1984 Literary Guide
Section One (pages 1-104)
1. What is the effect of the juxtaposition at the beginning of this section? 2. How is paradox involved with the descriptions of the government ministries? 3. How is paradox found in the description of Victory Gin?
4. What is ironic about the statement that “nothing was illegal since there were no longer any laws”? 5. Look at the syntax in Winston’s journal entry for April 4, 1984. What is the effect? 6. Describe how the Junior Anti-Sex League sash is an example of paradox? 7. How does O’Brien’s physical description contain contradiction? 8. Why does Goldstein’s influence never seem to decline? Why doesn’t the government capture him? 9. What are some techniques used on the telescreen to encourage the Party Members’ hatred of Goldstein? 10. What is the source of the power behind the hatred that the viewers feel? 11. Find and explain the allusion in Chapter 1.

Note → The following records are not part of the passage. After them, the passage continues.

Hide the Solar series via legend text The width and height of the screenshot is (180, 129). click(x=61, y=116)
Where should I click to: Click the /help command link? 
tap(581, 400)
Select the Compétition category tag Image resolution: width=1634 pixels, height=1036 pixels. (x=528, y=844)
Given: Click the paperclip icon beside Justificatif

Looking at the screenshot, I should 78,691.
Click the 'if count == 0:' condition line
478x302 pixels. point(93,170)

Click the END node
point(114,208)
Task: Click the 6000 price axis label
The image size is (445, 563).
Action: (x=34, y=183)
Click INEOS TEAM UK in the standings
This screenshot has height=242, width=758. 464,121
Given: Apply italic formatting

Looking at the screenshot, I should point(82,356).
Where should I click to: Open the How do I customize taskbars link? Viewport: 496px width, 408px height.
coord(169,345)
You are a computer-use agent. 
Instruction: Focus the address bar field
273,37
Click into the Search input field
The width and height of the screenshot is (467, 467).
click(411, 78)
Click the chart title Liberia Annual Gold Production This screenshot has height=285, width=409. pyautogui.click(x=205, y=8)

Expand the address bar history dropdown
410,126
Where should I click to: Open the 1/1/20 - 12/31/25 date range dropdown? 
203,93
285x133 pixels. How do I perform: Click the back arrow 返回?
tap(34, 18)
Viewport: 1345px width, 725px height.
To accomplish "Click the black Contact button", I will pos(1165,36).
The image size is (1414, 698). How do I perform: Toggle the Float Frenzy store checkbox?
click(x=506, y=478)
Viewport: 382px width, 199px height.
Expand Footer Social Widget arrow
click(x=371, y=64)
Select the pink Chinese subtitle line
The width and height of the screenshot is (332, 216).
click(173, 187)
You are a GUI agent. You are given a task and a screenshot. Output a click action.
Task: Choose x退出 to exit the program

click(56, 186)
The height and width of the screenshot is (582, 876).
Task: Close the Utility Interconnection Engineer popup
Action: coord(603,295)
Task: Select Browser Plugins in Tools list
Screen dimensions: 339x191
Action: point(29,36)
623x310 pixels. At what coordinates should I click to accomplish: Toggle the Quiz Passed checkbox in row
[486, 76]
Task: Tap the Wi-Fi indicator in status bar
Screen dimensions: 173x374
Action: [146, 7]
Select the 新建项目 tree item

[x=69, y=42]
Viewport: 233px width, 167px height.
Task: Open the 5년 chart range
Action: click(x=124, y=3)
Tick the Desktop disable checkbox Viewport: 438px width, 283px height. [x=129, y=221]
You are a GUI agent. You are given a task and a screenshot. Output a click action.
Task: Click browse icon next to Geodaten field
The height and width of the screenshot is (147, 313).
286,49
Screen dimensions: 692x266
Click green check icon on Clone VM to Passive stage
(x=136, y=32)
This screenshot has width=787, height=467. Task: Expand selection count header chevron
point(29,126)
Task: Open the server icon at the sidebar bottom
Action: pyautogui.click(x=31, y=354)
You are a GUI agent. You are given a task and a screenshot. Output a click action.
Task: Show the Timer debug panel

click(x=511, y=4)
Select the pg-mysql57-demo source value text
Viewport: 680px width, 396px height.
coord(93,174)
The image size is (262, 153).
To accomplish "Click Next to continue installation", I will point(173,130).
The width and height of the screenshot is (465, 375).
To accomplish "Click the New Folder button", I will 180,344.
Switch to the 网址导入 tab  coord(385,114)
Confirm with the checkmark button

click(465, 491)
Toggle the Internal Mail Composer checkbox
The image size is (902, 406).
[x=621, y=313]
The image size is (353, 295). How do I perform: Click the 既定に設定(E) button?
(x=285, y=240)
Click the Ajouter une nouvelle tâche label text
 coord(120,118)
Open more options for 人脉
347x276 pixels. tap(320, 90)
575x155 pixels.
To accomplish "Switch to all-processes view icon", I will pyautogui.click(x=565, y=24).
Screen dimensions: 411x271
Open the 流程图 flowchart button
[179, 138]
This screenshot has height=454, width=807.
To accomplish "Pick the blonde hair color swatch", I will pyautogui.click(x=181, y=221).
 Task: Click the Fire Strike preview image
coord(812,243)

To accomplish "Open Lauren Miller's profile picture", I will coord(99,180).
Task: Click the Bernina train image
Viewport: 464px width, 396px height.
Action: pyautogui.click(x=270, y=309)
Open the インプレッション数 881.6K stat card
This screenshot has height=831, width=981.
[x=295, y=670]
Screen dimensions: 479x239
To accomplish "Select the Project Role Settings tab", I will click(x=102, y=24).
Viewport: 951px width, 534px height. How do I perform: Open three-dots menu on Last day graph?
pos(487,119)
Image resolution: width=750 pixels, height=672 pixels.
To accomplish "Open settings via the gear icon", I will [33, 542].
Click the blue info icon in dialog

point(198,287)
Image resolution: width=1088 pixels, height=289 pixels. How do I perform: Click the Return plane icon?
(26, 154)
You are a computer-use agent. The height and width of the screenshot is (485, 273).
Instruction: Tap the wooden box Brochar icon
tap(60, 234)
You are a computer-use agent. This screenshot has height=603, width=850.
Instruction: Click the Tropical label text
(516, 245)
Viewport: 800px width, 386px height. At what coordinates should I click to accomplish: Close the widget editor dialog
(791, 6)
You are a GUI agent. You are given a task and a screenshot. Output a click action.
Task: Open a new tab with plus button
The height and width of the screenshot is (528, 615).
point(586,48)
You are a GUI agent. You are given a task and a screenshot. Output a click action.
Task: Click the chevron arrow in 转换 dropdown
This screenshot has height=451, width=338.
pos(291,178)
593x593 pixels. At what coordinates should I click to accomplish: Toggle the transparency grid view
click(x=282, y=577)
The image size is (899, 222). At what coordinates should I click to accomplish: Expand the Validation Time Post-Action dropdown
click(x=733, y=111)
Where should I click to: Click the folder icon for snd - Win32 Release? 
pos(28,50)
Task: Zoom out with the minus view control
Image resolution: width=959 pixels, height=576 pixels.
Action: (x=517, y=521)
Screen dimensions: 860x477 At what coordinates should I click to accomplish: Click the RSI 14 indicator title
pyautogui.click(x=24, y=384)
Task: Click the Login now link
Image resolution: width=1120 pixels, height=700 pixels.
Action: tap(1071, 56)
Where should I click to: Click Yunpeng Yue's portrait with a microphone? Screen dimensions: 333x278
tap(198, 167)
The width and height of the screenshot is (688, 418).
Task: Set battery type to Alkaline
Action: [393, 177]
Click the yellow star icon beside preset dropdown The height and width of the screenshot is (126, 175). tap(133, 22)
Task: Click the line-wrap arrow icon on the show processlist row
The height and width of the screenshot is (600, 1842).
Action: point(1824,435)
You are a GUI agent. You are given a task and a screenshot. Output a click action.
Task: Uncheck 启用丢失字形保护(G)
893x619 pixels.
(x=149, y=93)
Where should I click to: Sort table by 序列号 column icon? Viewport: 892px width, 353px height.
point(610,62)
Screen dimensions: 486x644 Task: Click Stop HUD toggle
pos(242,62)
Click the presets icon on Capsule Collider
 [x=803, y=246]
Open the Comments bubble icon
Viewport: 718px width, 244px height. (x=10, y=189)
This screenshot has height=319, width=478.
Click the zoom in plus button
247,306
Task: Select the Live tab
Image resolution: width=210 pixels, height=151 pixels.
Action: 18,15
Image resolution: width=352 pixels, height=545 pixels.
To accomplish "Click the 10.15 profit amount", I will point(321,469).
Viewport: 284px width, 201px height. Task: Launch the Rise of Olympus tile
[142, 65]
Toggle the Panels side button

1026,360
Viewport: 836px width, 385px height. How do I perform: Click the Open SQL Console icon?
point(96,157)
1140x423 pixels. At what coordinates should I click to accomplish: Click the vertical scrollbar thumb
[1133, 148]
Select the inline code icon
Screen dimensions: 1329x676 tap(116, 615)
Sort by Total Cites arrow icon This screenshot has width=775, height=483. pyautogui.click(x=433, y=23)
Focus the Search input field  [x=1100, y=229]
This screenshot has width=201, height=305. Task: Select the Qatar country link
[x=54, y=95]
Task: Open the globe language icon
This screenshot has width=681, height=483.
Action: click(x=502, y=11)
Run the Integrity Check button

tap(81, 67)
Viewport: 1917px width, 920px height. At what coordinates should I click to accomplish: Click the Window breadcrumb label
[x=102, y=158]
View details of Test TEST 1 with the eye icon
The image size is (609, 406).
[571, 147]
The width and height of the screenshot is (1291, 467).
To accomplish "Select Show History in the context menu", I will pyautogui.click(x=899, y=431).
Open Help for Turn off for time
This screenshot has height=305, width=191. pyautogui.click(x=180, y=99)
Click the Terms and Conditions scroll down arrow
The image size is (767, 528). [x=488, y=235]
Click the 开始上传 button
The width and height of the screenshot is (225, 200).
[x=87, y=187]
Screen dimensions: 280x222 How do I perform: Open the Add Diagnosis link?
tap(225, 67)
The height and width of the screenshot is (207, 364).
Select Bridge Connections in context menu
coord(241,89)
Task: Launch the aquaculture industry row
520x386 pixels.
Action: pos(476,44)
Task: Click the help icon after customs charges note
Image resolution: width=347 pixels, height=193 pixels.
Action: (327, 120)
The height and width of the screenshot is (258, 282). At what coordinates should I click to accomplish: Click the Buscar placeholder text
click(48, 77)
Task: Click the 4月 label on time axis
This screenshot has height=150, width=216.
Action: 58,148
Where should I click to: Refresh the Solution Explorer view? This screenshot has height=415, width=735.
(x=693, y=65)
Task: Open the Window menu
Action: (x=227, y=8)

12. Winston is sexually frustrated with Julia. How does the syntax reflect this? 13. Why does the Big Brother chant fill Winston with horror?
1. What is the rhetorical effect of the physical description of Mrs. Parsons? 2. What does the statement “We shall meet in the place where there is no darkness” mean? 3. How is it apparent that Winston is desensitized to war?
4. How does Winston’s descent into “thoughcrime” give his life more urgency?
1. Explain the significance of Winston’s dream in the saloon of a ship. 2. Explain the effect of the Shakespeare allusion in this chapter. 3. Why does the Party never acknowledge when it changes from fighting Eurasia to Eastasia? 4. During Winston’s descrption of doublethink, anaphora is used. What is the effect of this?
1. What is the metaphoric meaning of the memory holes?
2. What is the effect of the oxymoron “armies of reference clerks?” 3. Why are people allowed to leave the Ministry of Love for a year or two before being executed for thoughtcrimes? 4. What is the effect of Winston’s inner debate over how to honor Comrade Ogilvy?
1. What is perhaps the most grotesque sign of the desensitization that has taken place in Oceania with regard to violence, in Syme and Winston’s conversation? 2. Is “ungood” clearer in meaning than “bad”? Why, or why not? 3. Explain how Newspeak is a metaphor.
4. How is Winston’s prophecy of Syme’s imminent disappearance ironic? 5. What is the effect of comparing the man from the Fiction Department to a duck? 6. Why is it ironic that the party puts forth the Aryan look (blond hair/blue eyes) as an ideal? 7. What is ironic about Parsons’ praise for the Ministry of Plenty? 8. How is humor used at the end of this section?
1. Why is the memory of the prostitute so frustrating for Winston? 2. According to the Party what is the most harmful part of the sex act? 3. What has Winston come to want most about sex? What is significant about this?
1. Why is it ironic that the proles get so outraged by a shortage of cooking pots? 2. What is ironic about the Party’s claims that, before the revolution, children had been sold into factories at age six? 3. Why are the Party’s statistics meaningless?
4. Can you identify the foreshadowing in this chapter?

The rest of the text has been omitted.